В основе этого учения лежала идея умеренности: необходимо четко чувствовать меру, в какой труд благ и угоден Богу, не превращаясь в самоцель и в средство обогащения. Основание монастырей в пустынях или в чаще лесов, вдали от человеческих жилищ, делало необходимым для монахов физический труд. Они во многом способствовали развернувшимся в Европе расчисткам и подъему сельского хозяйства. Но, гласило «Зерцало монахов» (XII в.), забота о труде не должна отвлекать дух от божественных предметов. «Не духовные упражнения делаются для телесных, а телесные для духовных» (91,439). «Правилами святого Бенедикта» монахам, знавшим ремесло, дозволялось им заниматься, но «если кто-либо из них возгордится из-за своего умения, вообразив, что приносит пользу монастырю, пусть ему запретят заниматься своим ремеслом» (185, cтp. 57). Труд не должен был превращаться для монахов в самоцель. В одном из французских монастырей была построена водяная мельница — для того чтобы монахи имели возможность меньше отвлекаться от молитв. Не всякие работы считались допустимыми. Приоритетом пользовались сельскохозяйственные занятия, тогда как торговля и многие виды ремесленного труда духовным лицам были запрещены. Не только в раннее средневековье, но и в XIII и XIV вв. в синодальных статутах такие профессии, как ткачество, сукноделие, сапожное дело, крашение, мельничное ремесло, пивоварение, кузнечное дело и хлебопечение провозглашались запретными для духовенства.

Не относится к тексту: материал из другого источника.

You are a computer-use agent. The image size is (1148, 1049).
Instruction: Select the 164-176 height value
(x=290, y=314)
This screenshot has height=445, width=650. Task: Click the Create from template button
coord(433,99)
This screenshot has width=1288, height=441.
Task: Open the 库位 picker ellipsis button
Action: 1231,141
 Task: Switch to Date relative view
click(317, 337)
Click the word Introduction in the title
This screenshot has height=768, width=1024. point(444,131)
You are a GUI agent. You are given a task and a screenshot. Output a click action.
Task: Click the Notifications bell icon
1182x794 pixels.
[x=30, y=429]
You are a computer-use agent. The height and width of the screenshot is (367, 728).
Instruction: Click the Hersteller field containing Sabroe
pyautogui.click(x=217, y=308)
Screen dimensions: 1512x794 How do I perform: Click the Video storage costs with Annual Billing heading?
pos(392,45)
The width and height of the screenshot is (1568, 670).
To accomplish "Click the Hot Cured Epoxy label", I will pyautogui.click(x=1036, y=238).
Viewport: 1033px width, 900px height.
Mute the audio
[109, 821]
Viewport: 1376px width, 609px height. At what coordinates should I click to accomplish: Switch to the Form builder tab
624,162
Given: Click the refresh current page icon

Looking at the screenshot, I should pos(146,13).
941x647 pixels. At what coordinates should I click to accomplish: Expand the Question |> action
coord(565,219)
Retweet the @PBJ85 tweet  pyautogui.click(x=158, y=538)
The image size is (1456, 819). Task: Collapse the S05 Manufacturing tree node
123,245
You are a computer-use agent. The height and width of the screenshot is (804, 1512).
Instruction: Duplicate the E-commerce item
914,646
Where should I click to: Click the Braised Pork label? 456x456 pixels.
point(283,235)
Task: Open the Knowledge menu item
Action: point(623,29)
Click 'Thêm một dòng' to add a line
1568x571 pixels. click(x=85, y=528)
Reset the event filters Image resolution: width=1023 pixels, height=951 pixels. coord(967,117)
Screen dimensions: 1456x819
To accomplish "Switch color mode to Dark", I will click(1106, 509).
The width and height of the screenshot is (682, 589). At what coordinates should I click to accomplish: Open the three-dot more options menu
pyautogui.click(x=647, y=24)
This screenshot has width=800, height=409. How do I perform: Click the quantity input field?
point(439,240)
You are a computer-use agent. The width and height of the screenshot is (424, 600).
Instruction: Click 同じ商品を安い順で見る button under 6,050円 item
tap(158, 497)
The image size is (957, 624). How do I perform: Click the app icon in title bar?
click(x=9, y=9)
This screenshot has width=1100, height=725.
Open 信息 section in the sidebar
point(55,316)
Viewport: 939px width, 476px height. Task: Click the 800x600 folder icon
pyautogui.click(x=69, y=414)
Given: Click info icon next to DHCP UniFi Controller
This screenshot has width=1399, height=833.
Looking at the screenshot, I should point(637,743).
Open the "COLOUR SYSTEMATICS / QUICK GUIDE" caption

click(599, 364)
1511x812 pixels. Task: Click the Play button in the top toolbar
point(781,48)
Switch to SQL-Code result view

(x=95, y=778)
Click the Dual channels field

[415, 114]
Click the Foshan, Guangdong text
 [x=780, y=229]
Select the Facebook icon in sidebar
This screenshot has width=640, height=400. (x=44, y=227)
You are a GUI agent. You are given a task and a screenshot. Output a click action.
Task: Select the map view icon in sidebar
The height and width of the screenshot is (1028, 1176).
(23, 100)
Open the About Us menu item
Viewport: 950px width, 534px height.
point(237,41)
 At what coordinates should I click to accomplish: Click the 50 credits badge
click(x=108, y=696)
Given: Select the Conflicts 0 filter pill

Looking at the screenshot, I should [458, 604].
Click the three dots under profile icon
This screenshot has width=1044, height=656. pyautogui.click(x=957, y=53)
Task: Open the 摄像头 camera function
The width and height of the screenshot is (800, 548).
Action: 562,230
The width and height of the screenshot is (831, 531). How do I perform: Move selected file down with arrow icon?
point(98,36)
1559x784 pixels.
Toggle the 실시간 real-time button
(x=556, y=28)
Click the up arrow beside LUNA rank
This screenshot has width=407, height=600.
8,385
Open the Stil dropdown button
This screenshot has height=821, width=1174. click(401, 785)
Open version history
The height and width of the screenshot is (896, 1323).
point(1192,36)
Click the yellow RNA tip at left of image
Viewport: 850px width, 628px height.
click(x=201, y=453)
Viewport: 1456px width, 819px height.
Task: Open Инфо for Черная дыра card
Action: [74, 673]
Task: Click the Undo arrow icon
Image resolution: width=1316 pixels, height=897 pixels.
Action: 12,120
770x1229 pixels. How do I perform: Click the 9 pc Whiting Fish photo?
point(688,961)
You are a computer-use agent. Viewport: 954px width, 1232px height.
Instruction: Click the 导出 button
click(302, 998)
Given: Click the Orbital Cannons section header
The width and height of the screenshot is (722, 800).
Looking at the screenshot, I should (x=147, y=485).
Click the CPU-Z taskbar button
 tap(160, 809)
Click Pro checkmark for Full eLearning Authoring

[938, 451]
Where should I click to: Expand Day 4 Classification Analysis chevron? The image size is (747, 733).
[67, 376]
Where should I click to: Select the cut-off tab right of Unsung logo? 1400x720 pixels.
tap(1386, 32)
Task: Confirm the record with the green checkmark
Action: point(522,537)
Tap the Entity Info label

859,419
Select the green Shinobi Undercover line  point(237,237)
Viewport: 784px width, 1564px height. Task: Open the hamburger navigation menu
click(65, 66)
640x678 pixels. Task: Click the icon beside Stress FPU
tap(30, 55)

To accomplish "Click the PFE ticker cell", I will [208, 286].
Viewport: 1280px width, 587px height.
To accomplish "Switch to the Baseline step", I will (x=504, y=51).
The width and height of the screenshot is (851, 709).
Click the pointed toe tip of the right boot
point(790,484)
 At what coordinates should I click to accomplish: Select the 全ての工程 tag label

В период раннего средневековья святые из ремесленников — редчайшее явление. Святой Элигий, ювелир франкского короля, — исключение. Наиболее угодным Богу видом труда было земледелие. Сыновьям земледельцев дозволялось принимать священнический сан, вступать в монашеские ордена, и некоторые церковные прелаты были крестьянского происхождения.
Английский епископ Эльфрик в «Беседе» (начало XI в.), отмечая важность различных ремесел для человеческой жизни, подчеркивал, что лучшее и наиболее полезное занятие — труд земледельца. Все профессии полезны, но «мы все предпочтем жить с тобою, Пахарь, чем с тобою, Кузнец, ибо Пахарь дает нам хлеб и питье, а что ты, Кузнец, в своей кузнице можешь нам предложить, кроме искр, стука молотов и ветра из мехов?» «Пусть каждый помогает другому своим ремеслом и всегда пребывает в согласии с Пахарем, который нас кормит» (93,219—237). Точка зрения, вполне естественная для аграрного общества.
Другой церковный писатель того же периода, Гонорий Августодунский, сравнивая перспективы спасения души у представителей разных социальных разрядов и других групп населения, осуждает рыцарей за чинимые ими грабежи, купцов — за нечестные методы торговли, ремесленников — за обман, жонглеров — за то, что они суть «слуги сатаны»; выше всех, по его мнению, шансы крестьян, — они «по большей части спасутся, ибо живут бесхитростно и кормят народ Божий в поте лица своего», а также малых детей и безумных, кои подобны детям (192, 2, 52—62). В отличие от Эльфрика Гонорий исходит не столько из пользы, приносимой людьми той или иной профессии, сколько из оценки праведности жизни людей различных занятий. Но и у него на первом месте — земледельцы. И еще во второй половине XIII в., уже после реабилитации целого ряда ремесел и занятий, доминиканский проповедник Гумберт продолжал противопоставлять крестьян купцам, ибо первые далеки от мира денег и искупают свои грехи трудом, тогда как вторые живут не производством, а обменом богатств, а потому вполне могут погубить свои души (145,15).
Не превращаясь в самоцель, труд, с точки зрения духовенства, не противоречил аскезе, а, наоборот, составлял часть ее, предотвращая впадение человека во грех.
Разумеется, речь идет об этических принципах и идеалах. Практика далеко расходилась с ними, и те самые монашеские ордена, которые начали с проповеди бедности и самообуздания, в дальнейшем превратились в обладателей огромных сокровищ и в крупнейших землевладельцев; именно в их поместьях хозяйство велось с наибольшей рациональностью и интенсивностью, доступной средневековью. Рыцарский орден тамплиеров пал жертвой стяжательской деятельности своих членов; накопленные ими богатства были столь значительны, что французский король Филипп IV, желая присвоить их, конфисковал все имущество ордена, подвергнув тамплиеров казни и гонениям; примеру Филиппа последовали и другие государи.